* **Testo di riferimento**
____________

Dopo le ordinanze dei Sindaci, le rettifiche e le polemiche che ne sono scaturite, ricapitoliamo: le acque dei Campi Flegrei per questa estate 2016 risultano in gran parte balneabili. Almeno così sono state dichiarate dall’Arpac, l’Ente regionale preposto a prelevare i campioni, analizzarli e trasmettere i dati ai Comuni, che vietano la balneazione nei tratti considerati “scarsi” secondo la classificazione ufficiale.
Ebbene, ad oggi gli unici tratti ufficialmente non balneabili sono quelli di Licola (3 su 4: in prossimità di Via Licola Mare, di via della Colmata e a 140 mt dalla foce di Licola). A queste aree interdette perché inquinate, si aggiungono quelle portuali, alle foci di fiumi e canali e quelle marino-protette (porto di Pozzuoli, porto di Baia, porticciolo di Miseno, porticciolo di Acquamorta, parco archeologico sommerso di Baia, foce del canale del lago Fusaro, foce del depuratore di Cuma). Vengono poi definite “aree di nuova classificazione” quelle dalle pendici del Rione Terra a Via Napoli.
(Nella foto in basso, l’ingrandimento sull’area flegrea, nel link, la mappa interattiva).
A questo punto è d’obbligo un chiarimento e anche qualche considerazione.
I PUNTI DEBOLI DELLA NORMATIVA – Prima di esprimersi sulla autenticità delle analisi o lanciare accuse (in assenza di prove) sulla condotta sospetta dell’Arpac, va chiarito – o meglio, da parte della nostra redazione, va ricordato – che il vero punto critico è a monte e sta nei criteri stabiliti dalla legge per dichiarare la balneabilità delle acque. Secondo la normativa nazionale attualmente in vigore, cosi’ come modificata nel 2010, viene considerata quale indicatore di non balneabilità la concentrazione in 100 ml di due batteri, l’Escherichia coli (che causa la colite) e gli Enterococchi intestinali (una delle cause della diverticolite del colon). Solo questo, nulla più, per cui se nelle nostre acque fossero presenti altri batteri o altre sostanze inquinanti, ciò non viene ritenuto rilevante per le analisi. Una situazione paradossale, come denunciato negli ultimi anni da associazioni ambientaliste e da ricercatori. Ancora più grave se relazionata alle nostre acque, perché attenua l’attenzione sulla possibile presenza di metalli, detersivi, oli e altre sostanze tossiche.

____________

* **Compiti da svolgere**
• 1. Ricopia il brano del testo sulla balneabilità nei Campi Flegrei che va da "Ebbene, ad oggi" fino a "anche qualche considerazione.".
• 2. Rispondi in base al testo sulla balneabilità nei Campi Flegrei:
(a) Quale ente preleva i campioni d'acqua, li analizza e trasmette i dati ai Comuni?
(b) Quanti dei tratti di Licola risultano ufficialmente non balneabili?
(c) In quale anno è stata modificata la normativa nazionale in vigore?

* **Record estratti**
____________

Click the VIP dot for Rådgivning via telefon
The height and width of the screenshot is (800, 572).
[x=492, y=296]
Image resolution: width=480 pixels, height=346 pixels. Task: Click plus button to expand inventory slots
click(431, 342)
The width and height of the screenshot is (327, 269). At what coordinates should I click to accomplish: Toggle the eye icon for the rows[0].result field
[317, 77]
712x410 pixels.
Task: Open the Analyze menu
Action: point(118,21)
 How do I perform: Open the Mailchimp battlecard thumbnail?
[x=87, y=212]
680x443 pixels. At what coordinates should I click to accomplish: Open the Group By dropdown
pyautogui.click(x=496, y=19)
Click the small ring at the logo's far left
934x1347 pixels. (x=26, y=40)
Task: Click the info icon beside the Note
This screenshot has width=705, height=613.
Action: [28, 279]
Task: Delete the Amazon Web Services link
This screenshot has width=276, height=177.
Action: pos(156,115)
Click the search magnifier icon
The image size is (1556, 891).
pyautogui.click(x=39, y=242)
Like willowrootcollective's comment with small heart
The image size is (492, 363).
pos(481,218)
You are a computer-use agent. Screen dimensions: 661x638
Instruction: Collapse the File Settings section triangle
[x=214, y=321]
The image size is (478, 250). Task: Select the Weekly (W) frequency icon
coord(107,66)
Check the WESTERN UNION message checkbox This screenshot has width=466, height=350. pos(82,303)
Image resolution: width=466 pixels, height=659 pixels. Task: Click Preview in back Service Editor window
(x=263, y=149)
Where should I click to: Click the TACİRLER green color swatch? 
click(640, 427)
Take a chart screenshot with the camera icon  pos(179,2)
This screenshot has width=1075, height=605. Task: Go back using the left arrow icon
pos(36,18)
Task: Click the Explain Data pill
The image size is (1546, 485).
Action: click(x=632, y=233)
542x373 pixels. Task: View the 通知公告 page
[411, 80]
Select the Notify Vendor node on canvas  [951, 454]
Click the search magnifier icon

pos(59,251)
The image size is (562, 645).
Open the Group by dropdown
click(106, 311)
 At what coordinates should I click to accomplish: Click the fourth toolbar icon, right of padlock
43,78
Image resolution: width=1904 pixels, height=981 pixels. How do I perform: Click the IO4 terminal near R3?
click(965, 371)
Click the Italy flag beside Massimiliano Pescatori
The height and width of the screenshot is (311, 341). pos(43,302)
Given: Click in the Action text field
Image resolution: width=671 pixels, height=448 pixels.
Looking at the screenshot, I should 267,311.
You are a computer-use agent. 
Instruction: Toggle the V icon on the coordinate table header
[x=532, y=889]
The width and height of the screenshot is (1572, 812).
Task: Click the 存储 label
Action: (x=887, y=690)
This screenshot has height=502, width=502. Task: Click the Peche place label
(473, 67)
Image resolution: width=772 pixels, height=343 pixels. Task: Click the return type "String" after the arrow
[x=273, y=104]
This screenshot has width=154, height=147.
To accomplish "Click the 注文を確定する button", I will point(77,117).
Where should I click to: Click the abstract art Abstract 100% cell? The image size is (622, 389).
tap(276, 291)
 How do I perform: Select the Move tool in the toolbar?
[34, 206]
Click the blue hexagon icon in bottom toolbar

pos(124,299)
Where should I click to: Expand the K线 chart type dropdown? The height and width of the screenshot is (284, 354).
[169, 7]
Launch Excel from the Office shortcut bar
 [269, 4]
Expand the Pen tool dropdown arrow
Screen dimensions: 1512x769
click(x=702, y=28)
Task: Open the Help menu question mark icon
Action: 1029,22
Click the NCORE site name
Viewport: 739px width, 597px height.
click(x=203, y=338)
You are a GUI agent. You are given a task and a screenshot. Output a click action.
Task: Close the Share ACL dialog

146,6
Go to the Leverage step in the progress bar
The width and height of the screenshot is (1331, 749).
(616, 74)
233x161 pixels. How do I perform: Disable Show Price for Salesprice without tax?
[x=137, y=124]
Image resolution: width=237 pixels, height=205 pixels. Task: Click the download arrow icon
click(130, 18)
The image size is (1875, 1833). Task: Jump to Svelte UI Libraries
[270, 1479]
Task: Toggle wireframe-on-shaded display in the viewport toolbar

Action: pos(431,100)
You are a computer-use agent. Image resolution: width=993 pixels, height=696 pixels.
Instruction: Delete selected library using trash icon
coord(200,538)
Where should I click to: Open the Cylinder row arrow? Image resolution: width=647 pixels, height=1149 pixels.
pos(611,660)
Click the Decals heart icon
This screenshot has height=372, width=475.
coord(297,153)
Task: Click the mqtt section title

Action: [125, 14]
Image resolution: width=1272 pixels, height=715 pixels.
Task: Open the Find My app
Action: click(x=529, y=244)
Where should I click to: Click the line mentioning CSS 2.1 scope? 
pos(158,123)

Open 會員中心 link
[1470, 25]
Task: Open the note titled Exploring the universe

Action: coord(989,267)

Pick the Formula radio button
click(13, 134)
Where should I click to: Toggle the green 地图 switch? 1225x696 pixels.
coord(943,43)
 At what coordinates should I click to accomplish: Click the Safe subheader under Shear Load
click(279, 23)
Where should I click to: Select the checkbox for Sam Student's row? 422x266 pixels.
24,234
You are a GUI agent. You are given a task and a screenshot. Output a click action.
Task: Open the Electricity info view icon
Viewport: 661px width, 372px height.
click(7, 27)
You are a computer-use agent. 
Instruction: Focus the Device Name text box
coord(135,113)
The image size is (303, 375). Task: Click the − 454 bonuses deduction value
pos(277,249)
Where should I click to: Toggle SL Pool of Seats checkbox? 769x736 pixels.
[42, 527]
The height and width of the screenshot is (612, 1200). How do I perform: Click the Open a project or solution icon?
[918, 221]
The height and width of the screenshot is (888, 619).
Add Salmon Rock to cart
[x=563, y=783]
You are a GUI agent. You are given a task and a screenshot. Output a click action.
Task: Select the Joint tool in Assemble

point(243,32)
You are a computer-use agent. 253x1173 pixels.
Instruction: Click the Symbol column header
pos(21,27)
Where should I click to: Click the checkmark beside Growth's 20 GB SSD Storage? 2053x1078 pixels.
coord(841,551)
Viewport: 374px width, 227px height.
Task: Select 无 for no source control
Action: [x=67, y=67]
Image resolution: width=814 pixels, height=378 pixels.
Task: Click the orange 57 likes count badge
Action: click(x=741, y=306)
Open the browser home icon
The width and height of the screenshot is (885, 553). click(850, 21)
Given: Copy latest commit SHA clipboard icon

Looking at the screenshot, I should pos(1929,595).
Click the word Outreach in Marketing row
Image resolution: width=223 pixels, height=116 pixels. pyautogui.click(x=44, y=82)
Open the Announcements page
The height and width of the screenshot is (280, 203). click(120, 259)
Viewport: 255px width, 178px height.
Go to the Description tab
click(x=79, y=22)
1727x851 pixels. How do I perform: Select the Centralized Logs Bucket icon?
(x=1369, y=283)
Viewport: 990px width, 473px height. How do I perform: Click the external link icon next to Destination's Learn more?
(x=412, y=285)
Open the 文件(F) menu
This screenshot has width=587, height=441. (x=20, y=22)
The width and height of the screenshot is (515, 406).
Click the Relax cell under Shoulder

____________

* **Risposte attese**
• 1.
Ebbene, ad oggi gli unici tratti ufficialmente non balneabili sono quelli di Licola (3 su 4: in prossimità di Via Licola Mare, di via della Colmata e a 140 mt dalla foce di Licola). A queste aree interdette perché inquinate, si aggiungono quelle portuali, alle foci di fiumi e canali e quelle marino-protette (porto di Pozzuoli, porto di Baia, porticciolo di Miseno, porticciolo di Acquamorta, parco archeologico sommerso di Baia, foce del canale del lago Fusaro, foce del depuratore di Cuma). Vengono poi definite “aree di nuova classificazione” quelle dalle pendici del Rione Terra a Via Napoli.
(Nella foto in basso, l’ingrandimento sull’area flegrea, nel link, la mappa interattiva).
A questo punto è d’obbligo un chiarimento e anche qualche considerazione.

• 2.
(a) L'Arpac.
(b) 3 su 4.
(c) Nel 2010.